EXERCISE INSTRUCTIONS ::
Starting at the line where "Viewport: 1025px width, 1176px height." occurs, reproduce each line through the end of the entries below exactly. Omit every picture.

DATA PROVIDED ::
══════════════════════════════
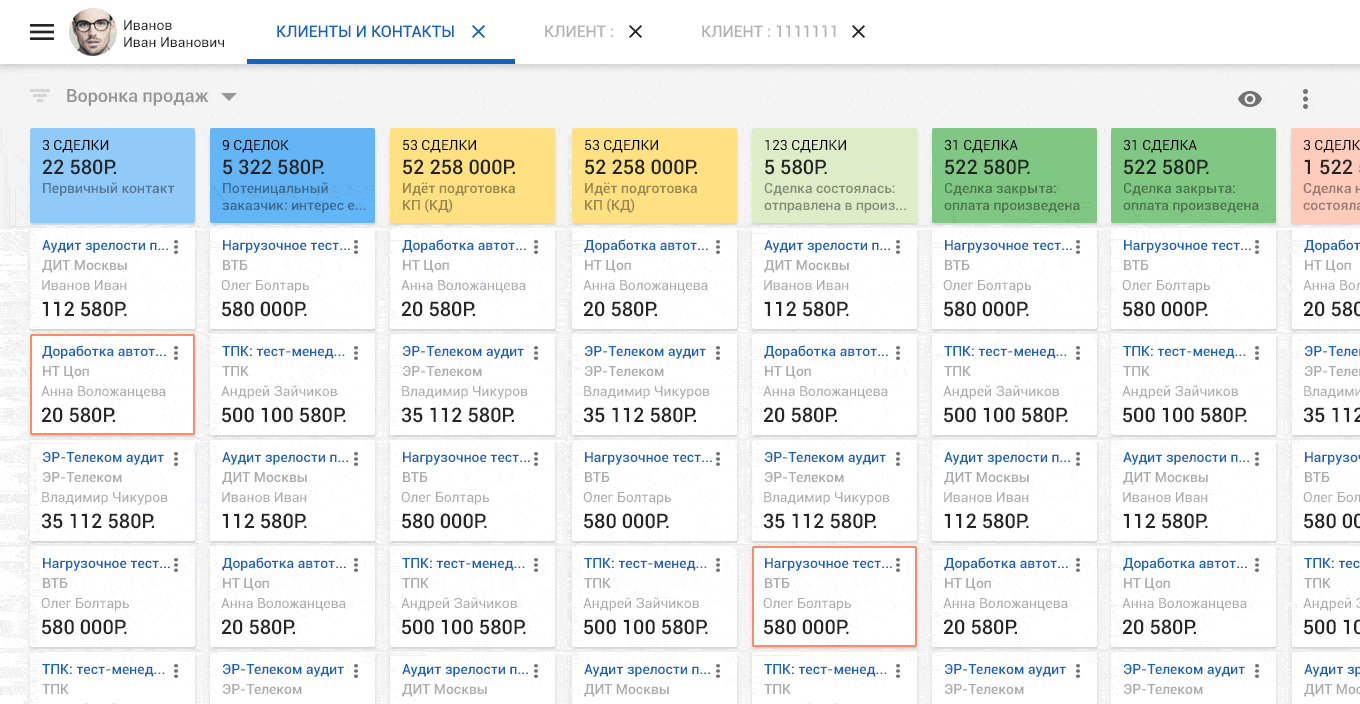Open the ЭР-Телеком аудит deal link in the first column
The height and width of the screenshot is (704, 1360).
pyautogui.click(x=103, y=458)

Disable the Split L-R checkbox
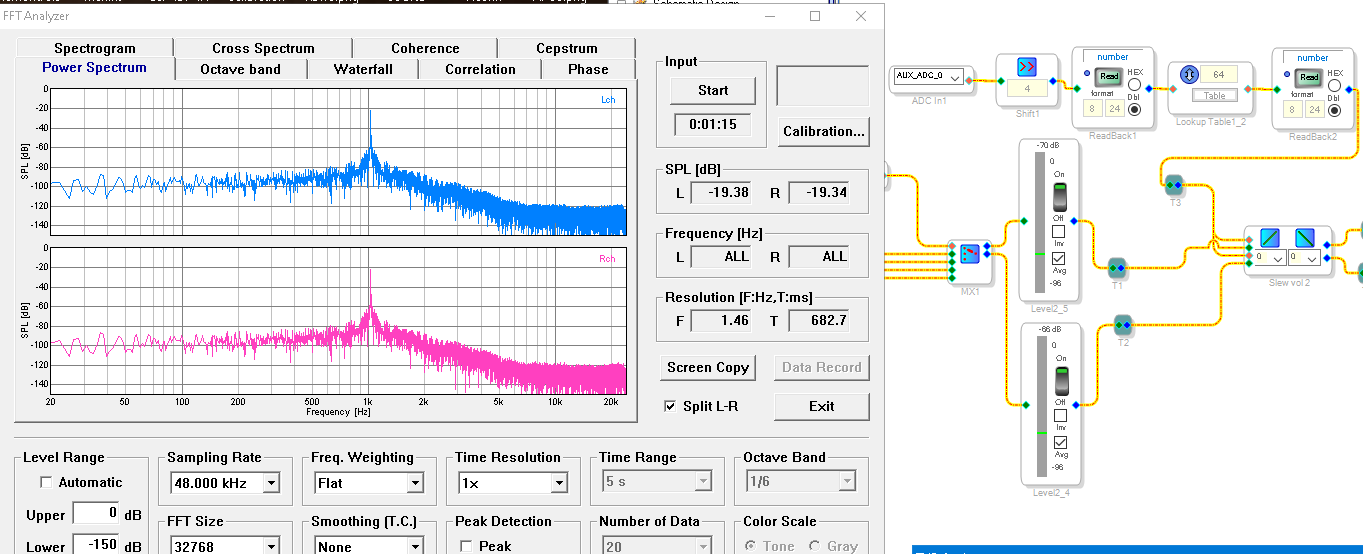pyautogui.click(x=670, y=406)
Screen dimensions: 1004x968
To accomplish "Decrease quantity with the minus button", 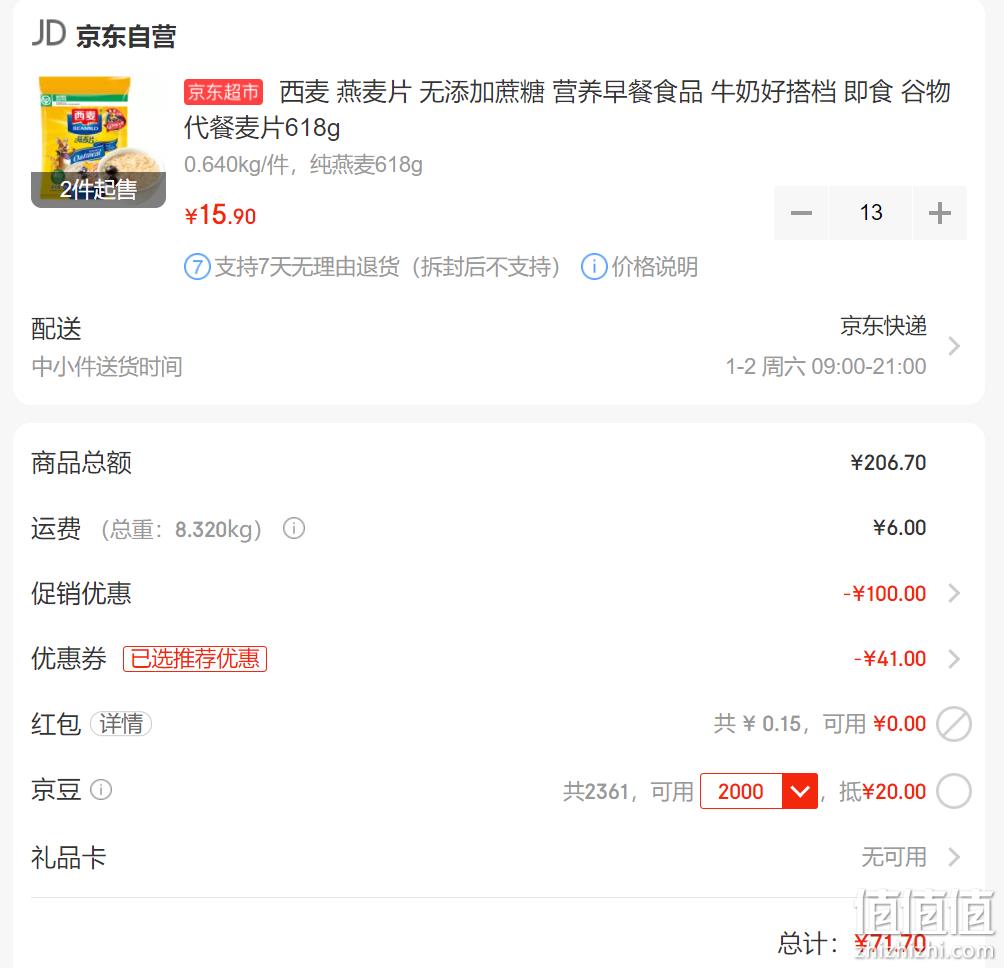I will [800, 213].
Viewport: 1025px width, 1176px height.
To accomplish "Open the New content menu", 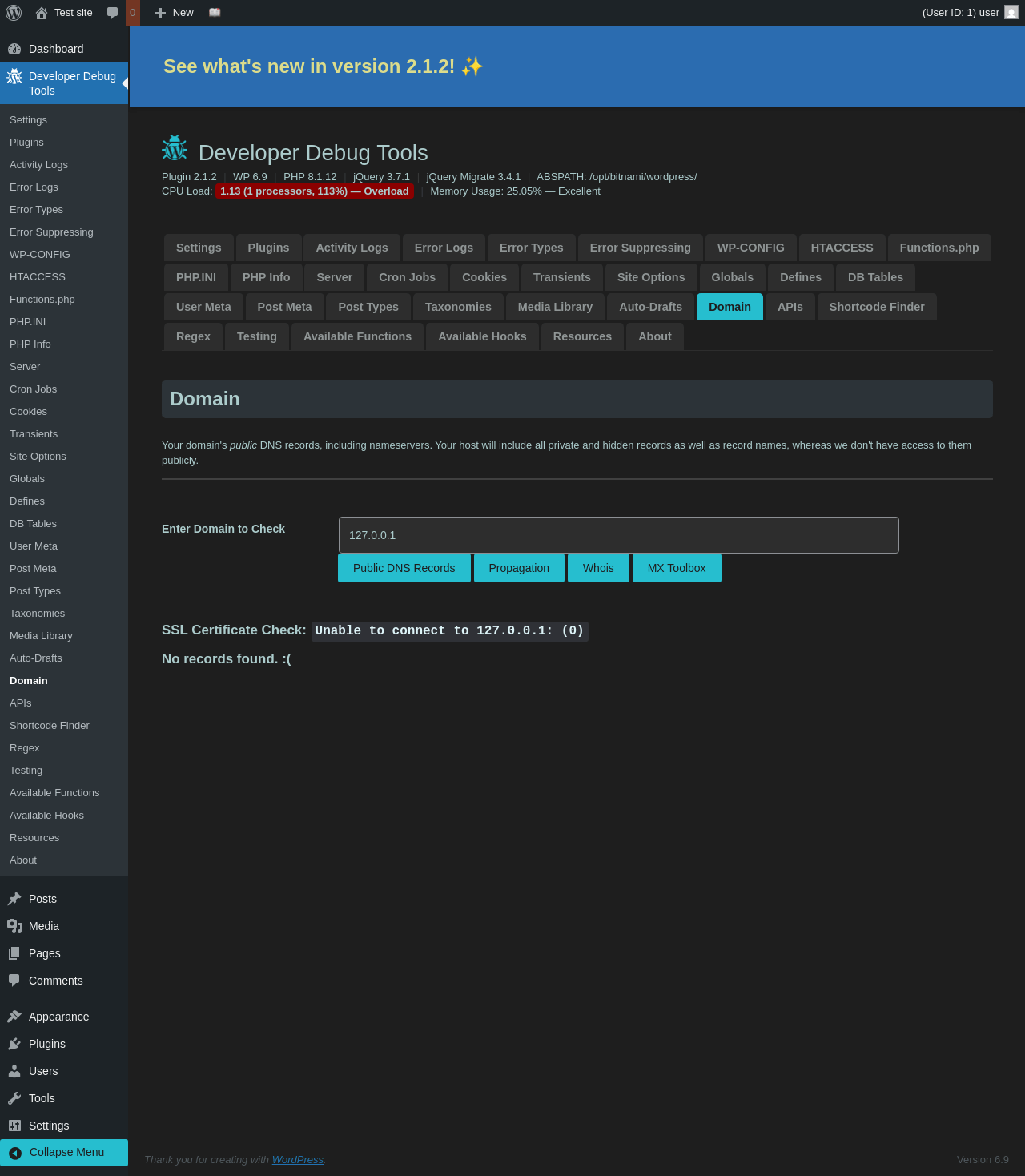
══════════════════════════════
EXERCISE SOLUTION ::
Viewport: 1025px width, 1176px height.
To accomplish "Open the New content menu", 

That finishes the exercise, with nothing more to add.